When Clients Choose by Price
Which criteria do clients go by?
The age-old question: Why do some clients settle for a mediocre translation just to save some money? Or maybe that’s wrong question.
How about: Why do clients keep buying mediocre translations when there are so many excellent translators waiting to work their magic?
Last year, I was called by a very nice lady interested in having her website translated into English. Her business was doing fine in Germany and she was testing the waters about offering her services to customers from abroad, specifically American customers. She had just revamped her German website and wanted an English-language version that would live up to its new style.
When our services are generic, bargain hunting begins
To cut a long story short, I sent her a set of quotes and she chose someone else to do the job. And life went on.
I came across her details again this week. A quick surge of curiosity sent me to her site and there it was: a bumpy, uneven English version. My gut tells me that she chose to go with a cheaper translator. This actually makes me feel bad for her because she may have lowered the cost of getting her website translated, but I fear that her new English site won’t be sending many potential customers her way.
At some point in the future, she’ll come to the erroneous conclusion that there’s no American market for her services – and I am convinced that there is. For her sake, I hope that she’ll reconsider how she is presenting her services, i.e.

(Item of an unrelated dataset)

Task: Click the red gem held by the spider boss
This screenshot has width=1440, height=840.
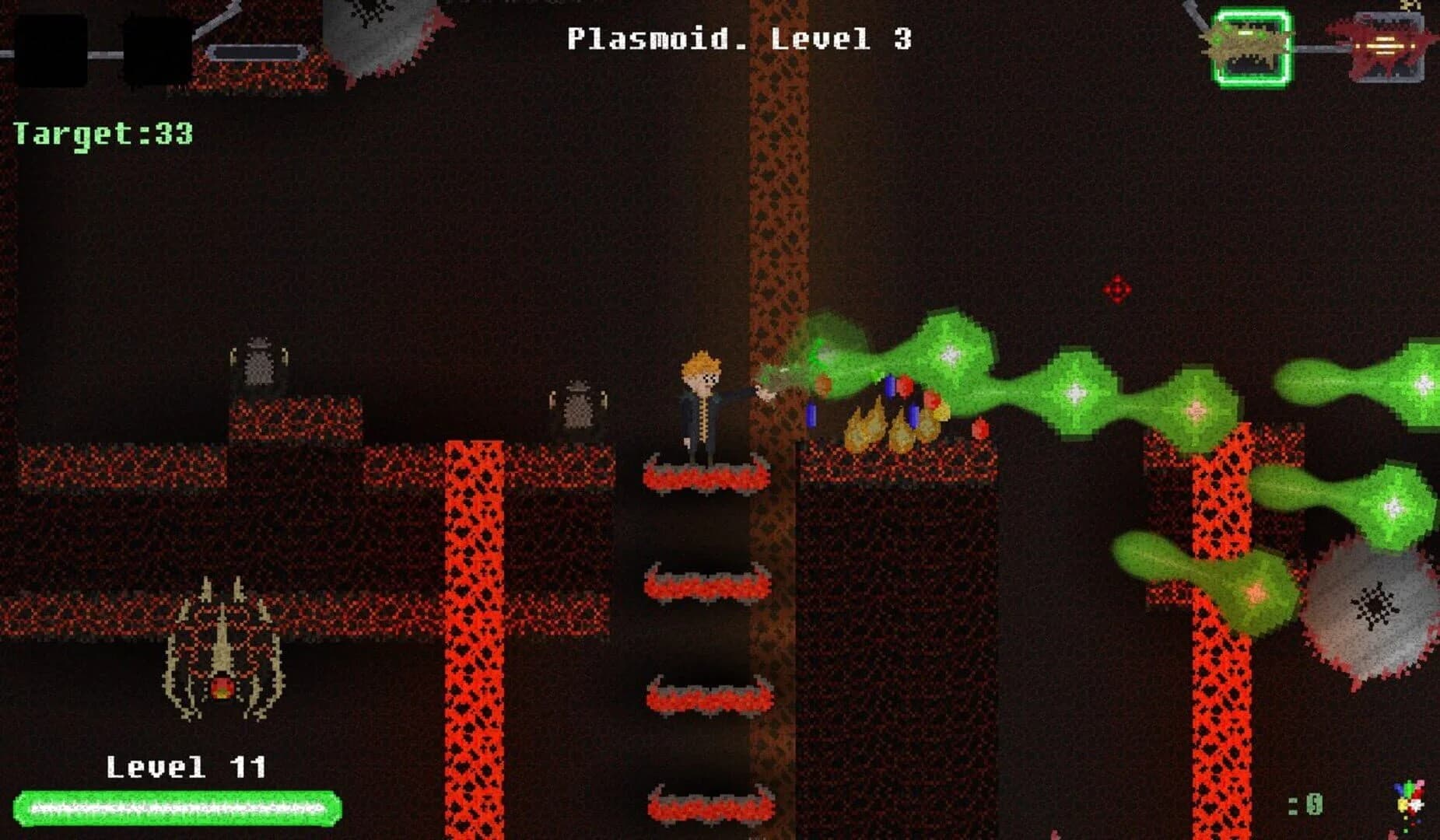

I hope she’ll revisit the issue of translation instead of just giving up.
What went wrong?
I fully understand that it’s difficult for clients to really judge the quality of a translation. I also absolutely understand that if all services offered by translators seem the same, then a client will decide on the basis of what they can judge – the price. And this where I (and all the other translators she got in touch with) failed her.
When she first contacted me, I spent some time on the phone with her discussing her target audience, some cultural specifics, technical details and different service packages that would make sense for her. My message was that she wasn’t paying for translation as a necessary expense; she was investing in new clients. And a great English-language version of your website is like a warm, welcoming hug for your English-speaking clients. It’s a first way of showing them that you care.

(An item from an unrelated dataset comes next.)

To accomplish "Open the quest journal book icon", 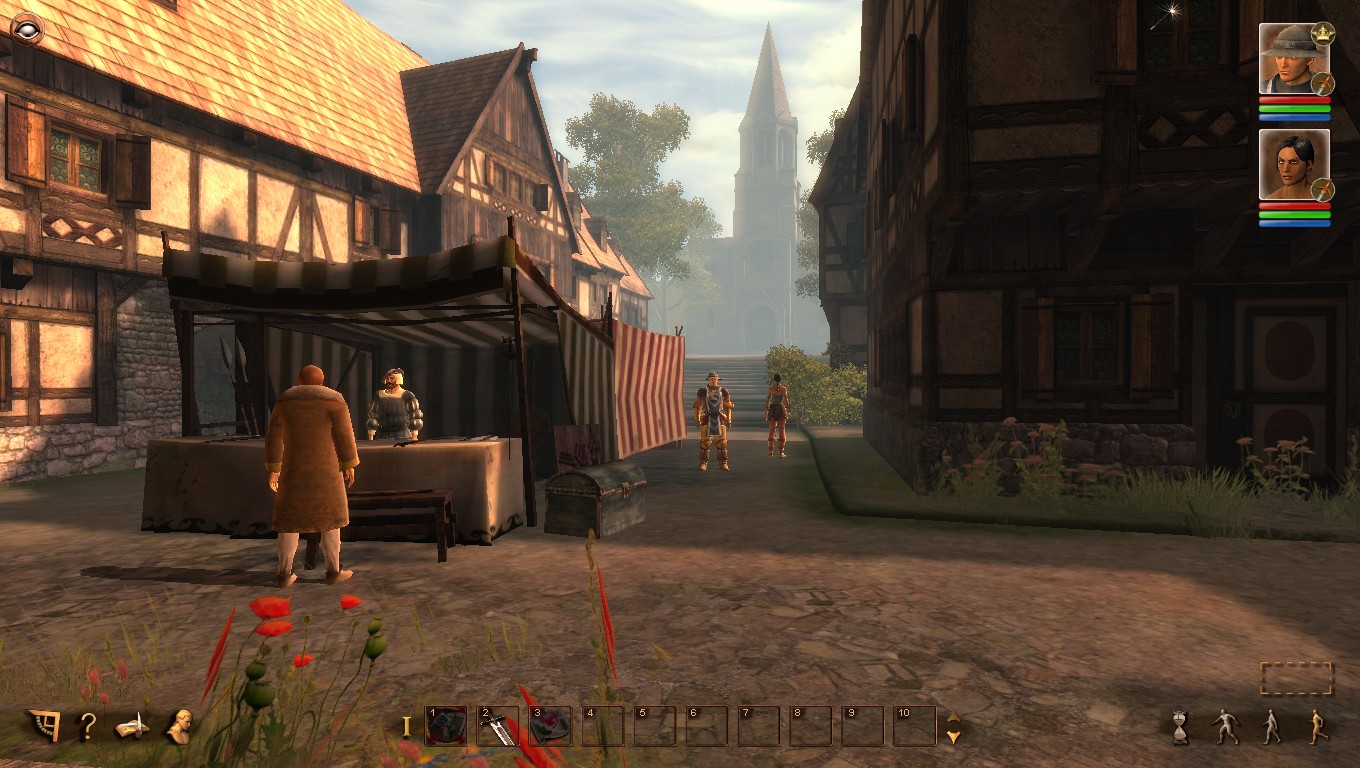I will (x=131, y=726).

Now, it’s obvious that she skimped on the translation. And I’m forced to admit that I might need to work on communicating my services and the value I add. There’s no doubt in my mind that she would have ended up with a better translation had I succeeded at explaining why she wants more than an English word-by-word translation of her German copy.
Do you have a tried-and-true method of wowing potential clients with your unique services? Care to share?
PS Another possible explanation is that someone did stand out from the crowd and failed to deliver on their promises. This would be an even more depressing scenario, in which the website owner would have purchased a pricey but still poor translation.